**What the exercise asks**
Go to the line containing "Where should I" in the material below. From there to the end, retype every line exactly and drop the pictures.

**The records**
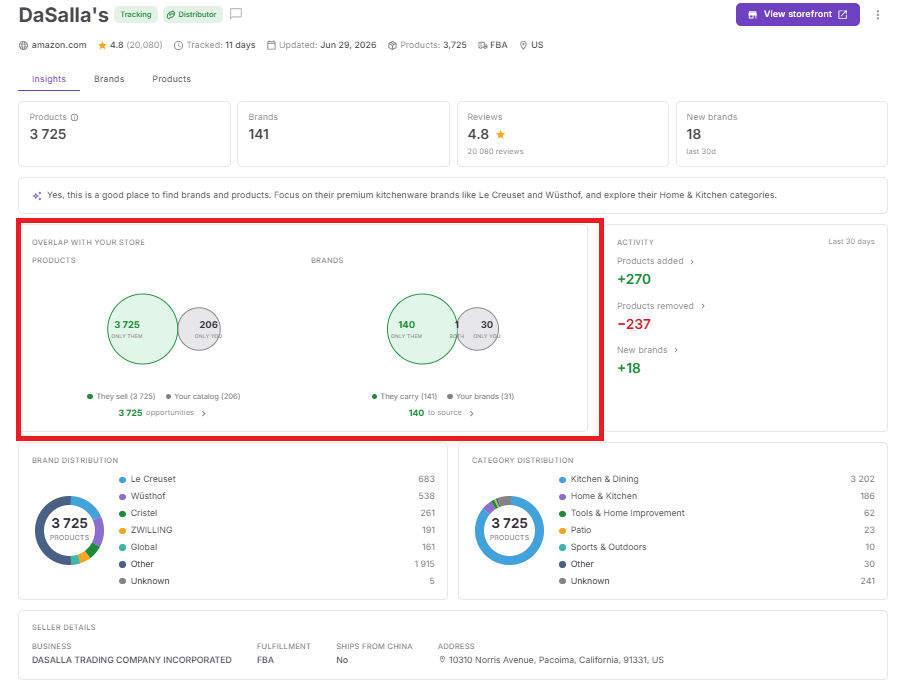898x685 pixels.
Task: Open the three-dot more options menu
Action: click(x=877, y=15)
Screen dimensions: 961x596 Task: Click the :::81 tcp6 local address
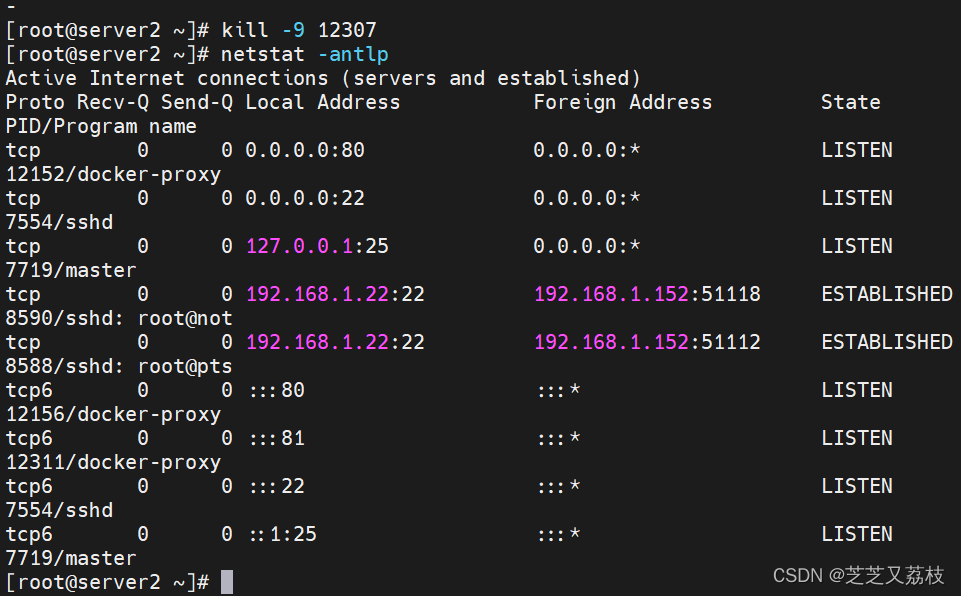click(x=275, y=438)
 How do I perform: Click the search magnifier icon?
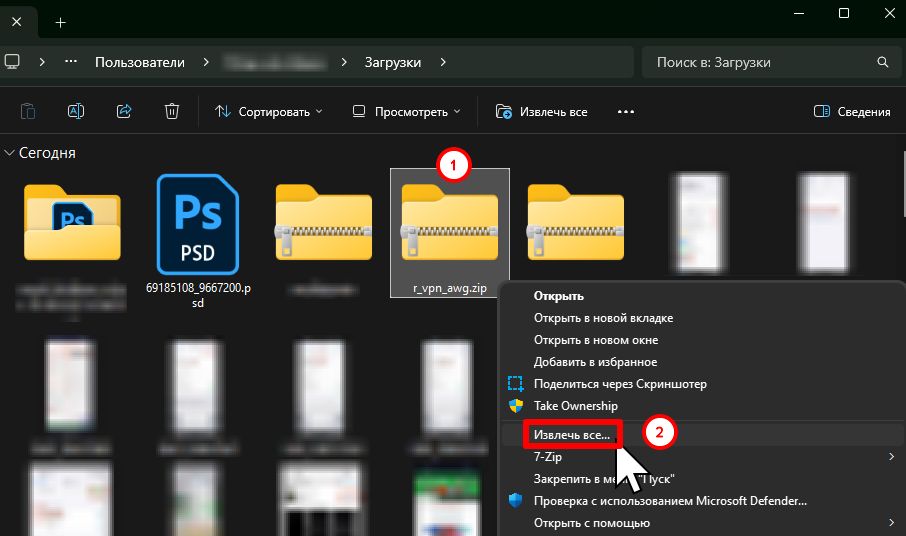pos(882,62)
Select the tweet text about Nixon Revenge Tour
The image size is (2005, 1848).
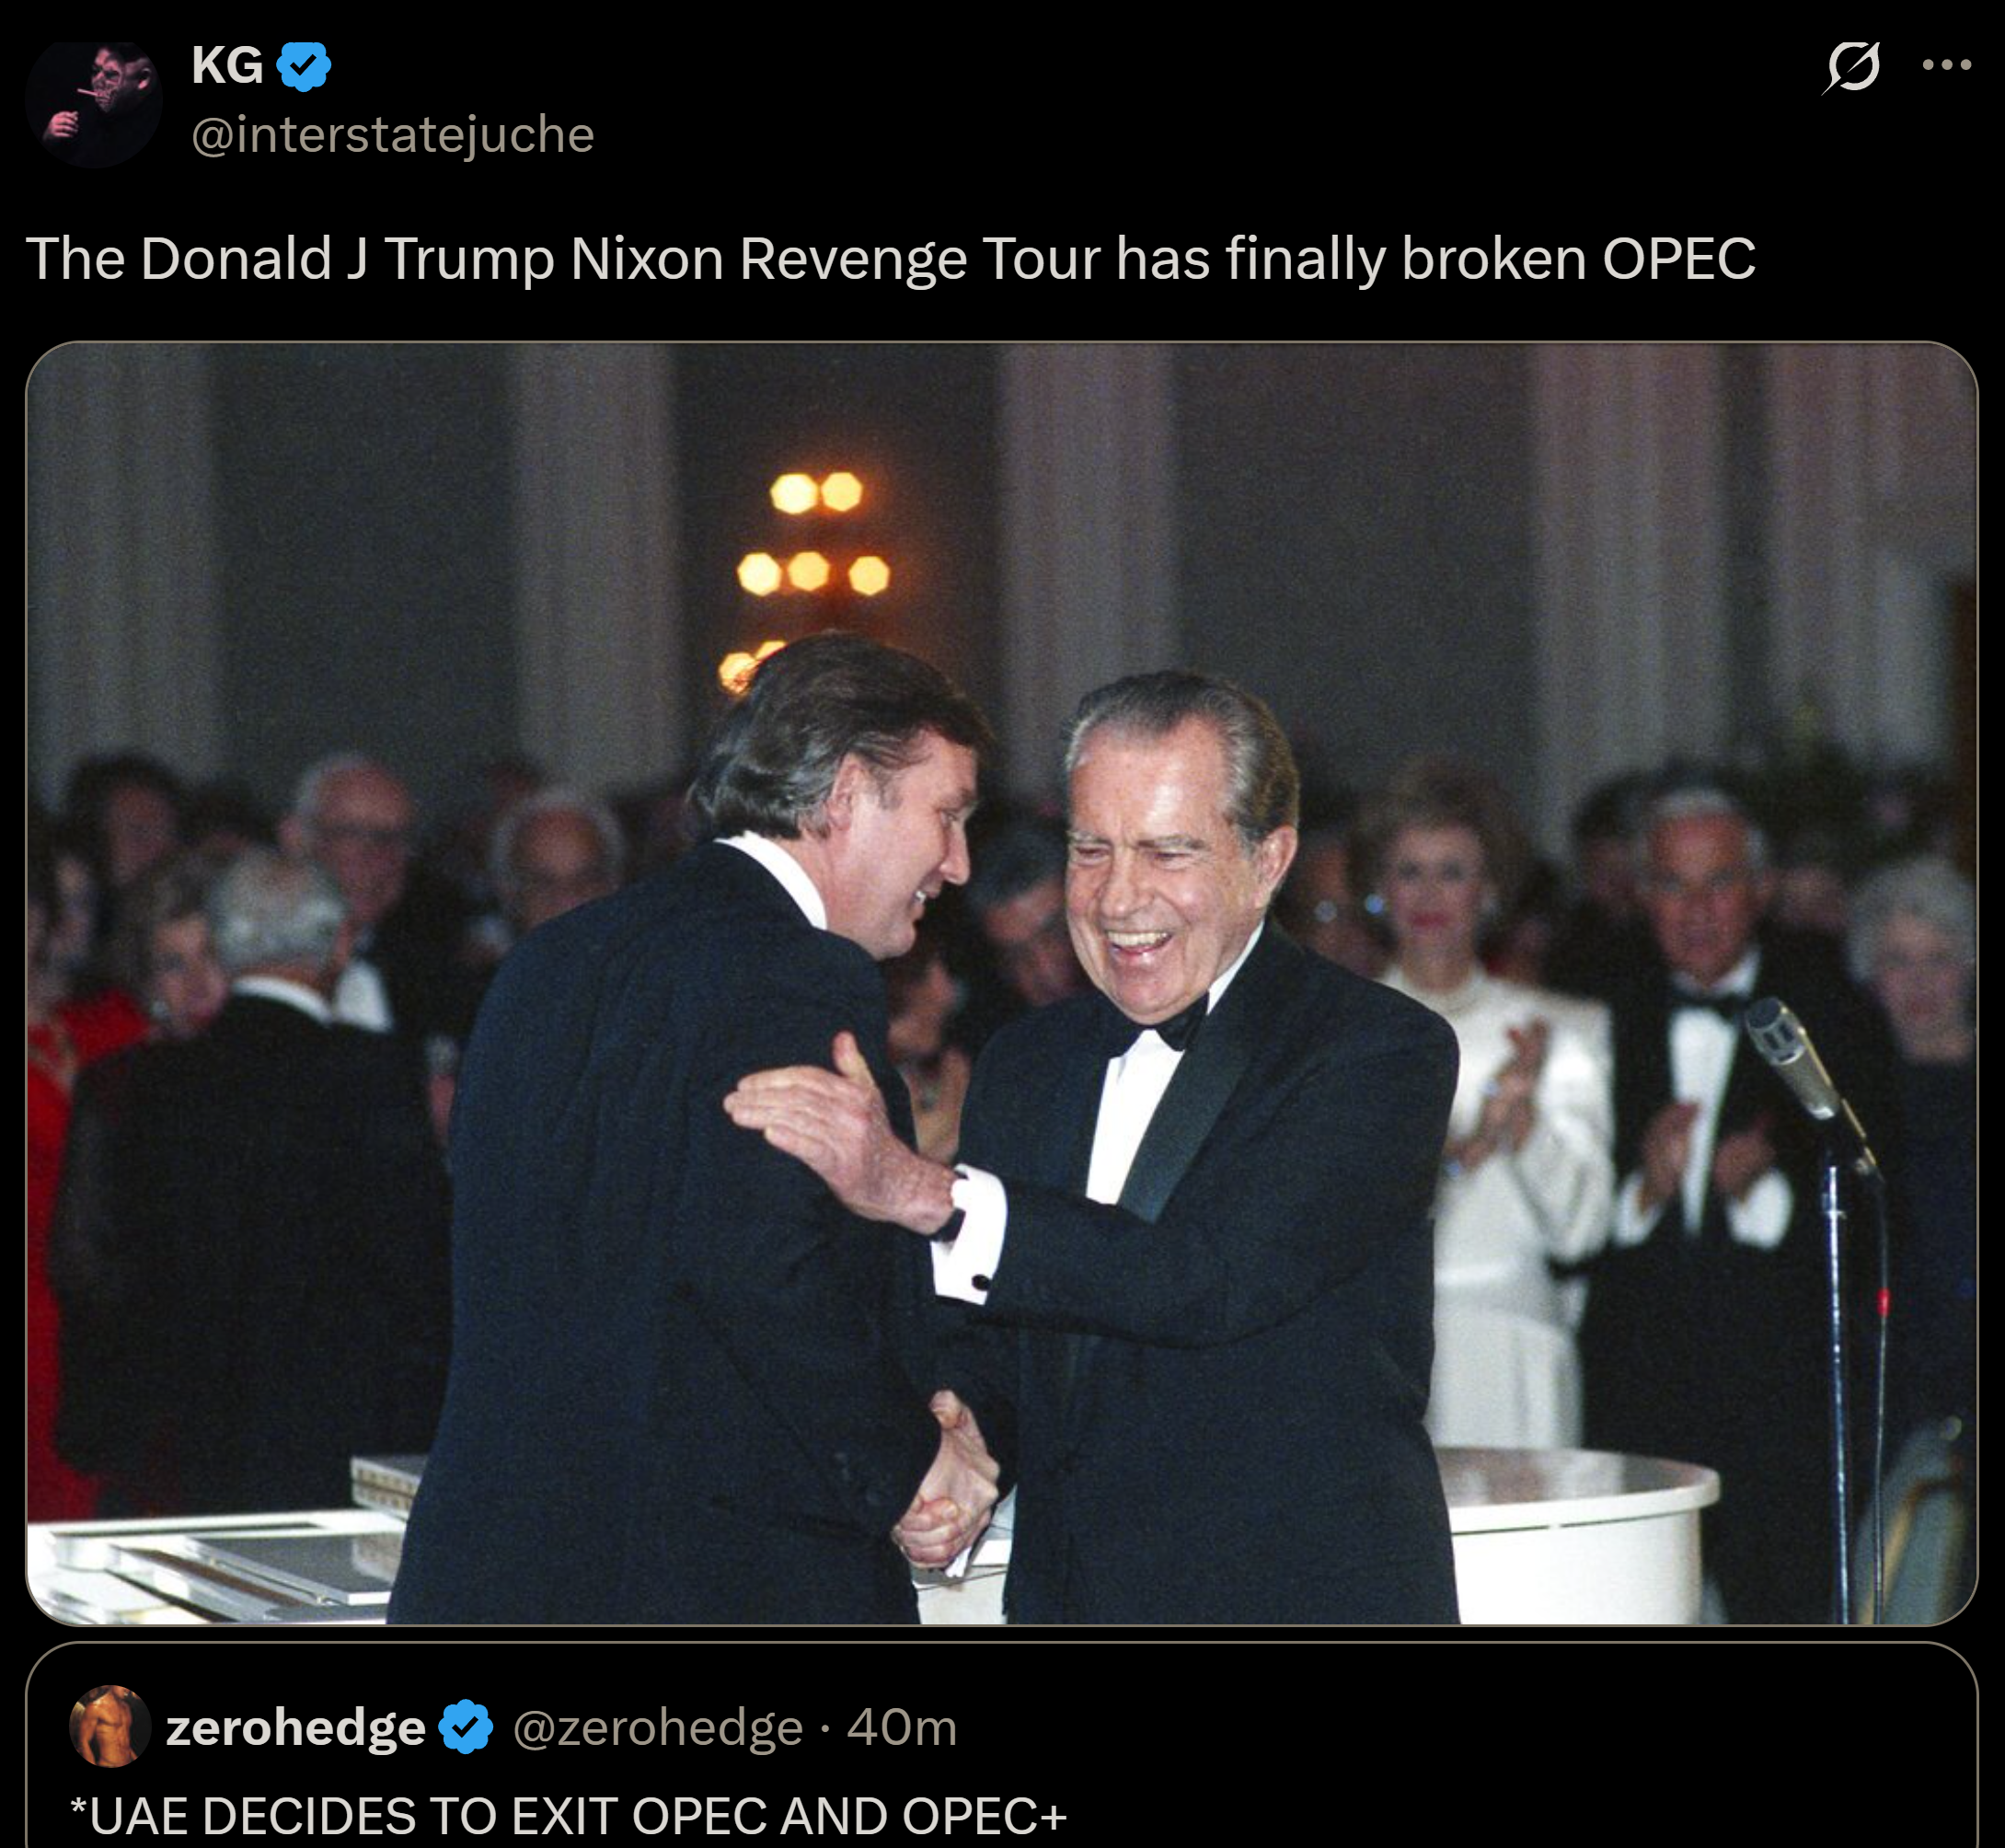pos(890,259)
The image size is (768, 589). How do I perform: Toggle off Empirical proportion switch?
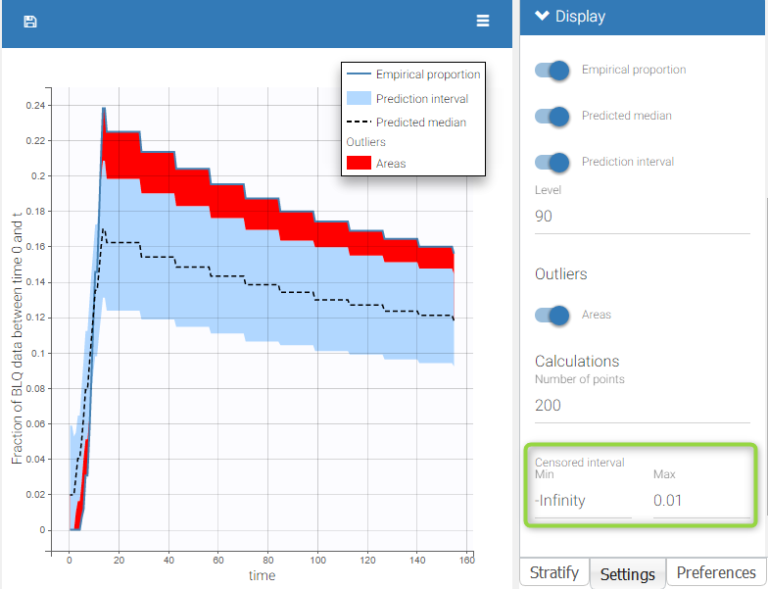coord(552,70)
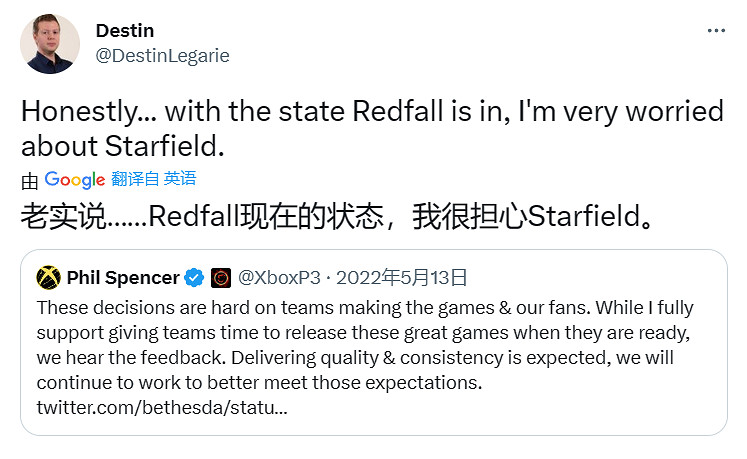Click the '由' label before Google logo

coord(30,181)
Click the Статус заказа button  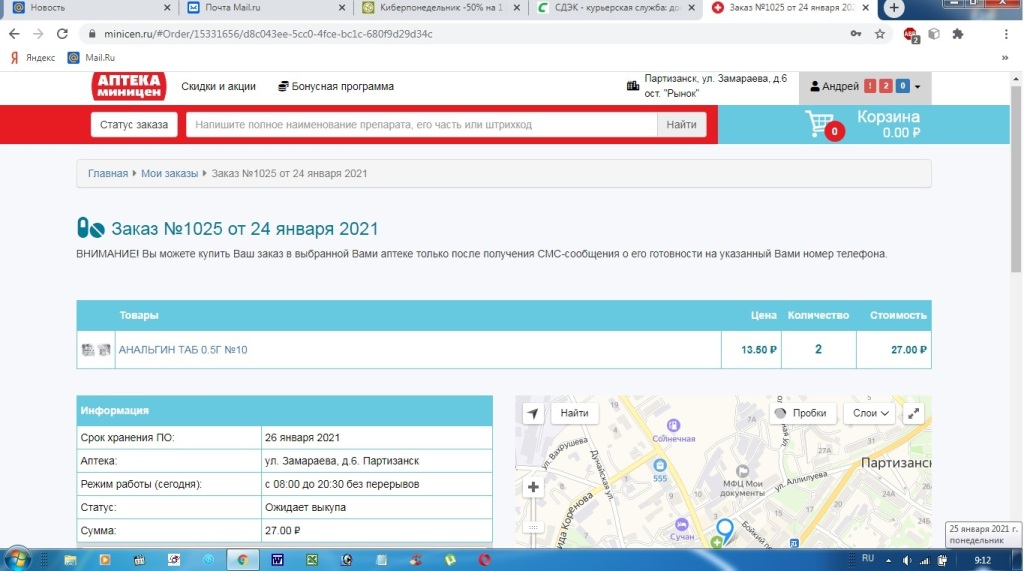tap(134, 125)
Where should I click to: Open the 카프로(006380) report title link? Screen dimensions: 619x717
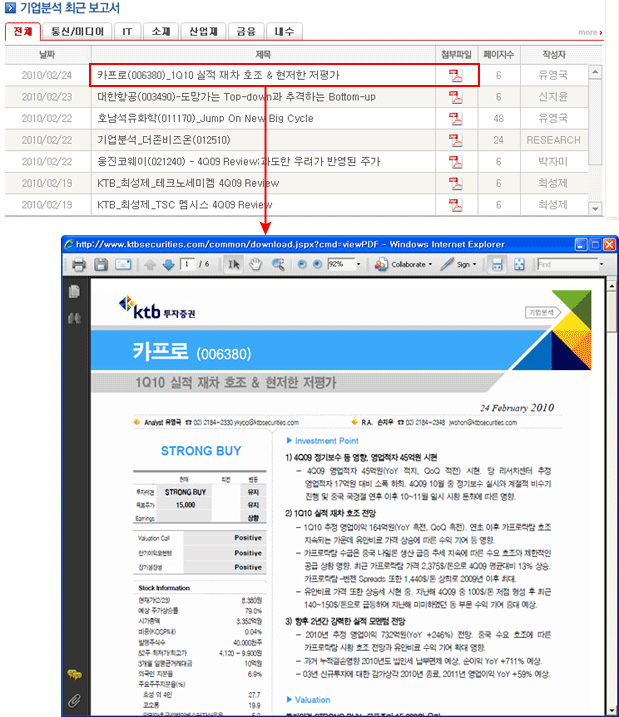click(x=218, y=74)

**Solution for this exercise**
Where should I click to: Open the 카프로(006380) report title link? Screen dimensions: 619x717
click(x=218, y=74)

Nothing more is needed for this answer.